Comparing the cryptocurrency market capitalization against other financial markets’ capitalization.

This is exactly what many of today's young investors realized. For them, the cryptocurrency sector is a unique opportunity to invest their money in an entirely new market and make a fortune. 

3. Distrust of traditional financial instruments

Millennials lived through the dot-com bubble and witnessed the 2008 Global Financial Crisis, the Occupy Wall Street movement, and the recent COVID-19 pandemic crisis. During this time, many of them have developed a negative view of traditional financial institutions and instruments.

The data from surveys confirm this: over the past three years, young generations have become more trusting of bitcoin than of the world's leading banks. This is supported by data from Tokenist’s research, conducted with 4,852 respondents in 17 countries between the ages of 18 and 65.

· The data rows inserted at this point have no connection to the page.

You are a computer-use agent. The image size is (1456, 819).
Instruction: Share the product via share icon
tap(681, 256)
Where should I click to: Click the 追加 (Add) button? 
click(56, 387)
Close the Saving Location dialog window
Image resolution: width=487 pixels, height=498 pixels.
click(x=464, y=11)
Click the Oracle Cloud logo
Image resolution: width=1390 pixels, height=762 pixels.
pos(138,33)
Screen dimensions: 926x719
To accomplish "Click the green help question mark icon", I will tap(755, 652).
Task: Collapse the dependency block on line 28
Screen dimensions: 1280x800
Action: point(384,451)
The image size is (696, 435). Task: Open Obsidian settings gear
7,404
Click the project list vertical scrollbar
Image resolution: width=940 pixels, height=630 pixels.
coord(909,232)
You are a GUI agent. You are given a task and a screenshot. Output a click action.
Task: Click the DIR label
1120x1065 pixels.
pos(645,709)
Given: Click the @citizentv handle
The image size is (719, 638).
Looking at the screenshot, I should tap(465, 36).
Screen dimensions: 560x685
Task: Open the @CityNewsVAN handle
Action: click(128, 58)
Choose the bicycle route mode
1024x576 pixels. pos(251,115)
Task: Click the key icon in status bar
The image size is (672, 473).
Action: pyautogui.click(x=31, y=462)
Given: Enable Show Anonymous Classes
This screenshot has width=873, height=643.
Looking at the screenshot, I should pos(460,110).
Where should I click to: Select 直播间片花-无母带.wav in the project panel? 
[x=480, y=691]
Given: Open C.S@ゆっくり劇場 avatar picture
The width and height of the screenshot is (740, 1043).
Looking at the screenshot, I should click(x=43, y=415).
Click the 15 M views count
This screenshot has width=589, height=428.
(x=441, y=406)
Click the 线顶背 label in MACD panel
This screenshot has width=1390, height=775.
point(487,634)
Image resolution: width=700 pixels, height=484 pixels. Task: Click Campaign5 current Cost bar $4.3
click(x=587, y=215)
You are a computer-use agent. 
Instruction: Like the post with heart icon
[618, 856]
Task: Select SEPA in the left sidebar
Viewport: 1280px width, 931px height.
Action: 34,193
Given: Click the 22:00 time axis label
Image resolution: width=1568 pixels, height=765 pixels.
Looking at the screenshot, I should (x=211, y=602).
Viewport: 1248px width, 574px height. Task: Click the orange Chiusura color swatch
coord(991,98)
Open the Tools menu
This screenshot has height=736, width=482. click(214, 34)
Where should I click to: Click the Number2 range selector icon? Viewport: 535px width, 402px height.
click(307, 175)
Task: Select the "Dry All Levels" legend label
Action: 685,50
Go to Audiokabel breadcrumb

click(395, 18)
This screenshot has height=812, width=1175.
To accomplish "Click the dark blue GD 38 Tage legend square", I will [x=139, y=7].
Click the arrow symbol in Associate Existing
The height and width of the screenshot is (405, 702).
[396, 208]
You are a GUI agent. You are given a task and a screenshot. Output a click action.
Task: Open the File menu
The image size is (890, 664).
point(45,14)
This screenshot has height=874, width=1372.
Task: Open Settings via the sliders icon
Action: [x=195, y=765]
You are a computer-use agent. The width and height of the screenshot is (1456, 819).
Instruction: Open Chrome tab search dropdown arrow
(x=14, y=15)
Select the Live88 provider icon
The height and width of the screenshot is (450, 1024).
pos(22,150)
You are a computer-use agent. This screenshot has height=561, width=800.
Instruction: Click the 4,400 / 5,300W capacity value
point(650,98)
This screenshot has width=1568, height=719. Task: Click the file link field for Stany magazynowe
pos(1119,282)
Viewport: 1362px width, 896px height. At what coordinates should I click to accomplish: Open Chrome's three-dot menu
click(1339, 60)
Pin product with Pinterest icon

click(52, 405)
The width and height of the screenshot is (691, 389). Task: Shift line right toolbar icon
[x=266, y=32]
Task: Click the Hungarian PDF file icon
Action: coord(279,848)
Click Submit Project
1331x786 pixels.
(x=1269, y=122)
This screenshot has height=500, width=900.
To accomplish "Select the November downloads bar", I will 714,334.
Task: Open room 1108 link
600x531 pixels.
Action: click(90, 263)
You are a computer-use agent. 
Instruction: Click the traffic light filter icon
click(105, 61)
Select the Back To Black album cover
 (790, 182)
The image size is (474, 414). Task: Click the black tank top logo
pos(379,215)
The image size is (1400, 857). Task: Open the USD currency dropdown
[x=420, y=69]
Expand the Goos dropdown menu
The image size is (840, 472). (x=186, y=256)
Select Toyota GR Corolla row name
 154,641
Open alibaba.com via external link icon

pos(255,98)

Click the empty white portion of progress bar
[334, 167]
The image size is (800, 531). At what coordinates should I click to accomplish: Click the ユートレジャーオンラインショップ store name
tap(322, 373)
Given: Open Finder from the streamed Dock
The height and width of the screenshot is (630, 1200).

According to the findings, 51%of millennials trust bitcoin more than banks such as Wells Fargo, JPMorgan, and Goldman Sachs. This figure is much lower among older generations, causing the overall level of trust in cryptocurrency to be 47%. 

4. The desire to manage their own finances

With a fair amount of distrust in traditional financial institutions and instruments, millennials turn to blockchain technology and cryptocurrencies. 

Bitcoin brings with it an alternative to the banking system, a way to really control your finances and "be your own bank. Moreover, Bitcoin's strength lies in its decentralized, censorship-resistant, neutral, permission-free network, which allows transactions worldwide—without intermediaries or third parties—with anyone for any reason. 

Transparency of transactions and wallets, pseudo-anonymous structure, limited issue, deflationary mechanism—for millennials, these terms were much more transparent and closer to traditional financial institutions.


Millennials are the very first digital generation. They have particular expectations for all services, such as free communication, transparency, and convenience. They expect easily accessible products and value mobility. 

Millennials also innately prefer technology-based products, services, and solutions. Like Generation X, this generation has a collective distrust of banks and big corporations after growing up during the Dot-com bubble of the early 2000s and the global financial crisis of 2008. All of this contributes to millennials' preference of cryptocurrency as their primary investment.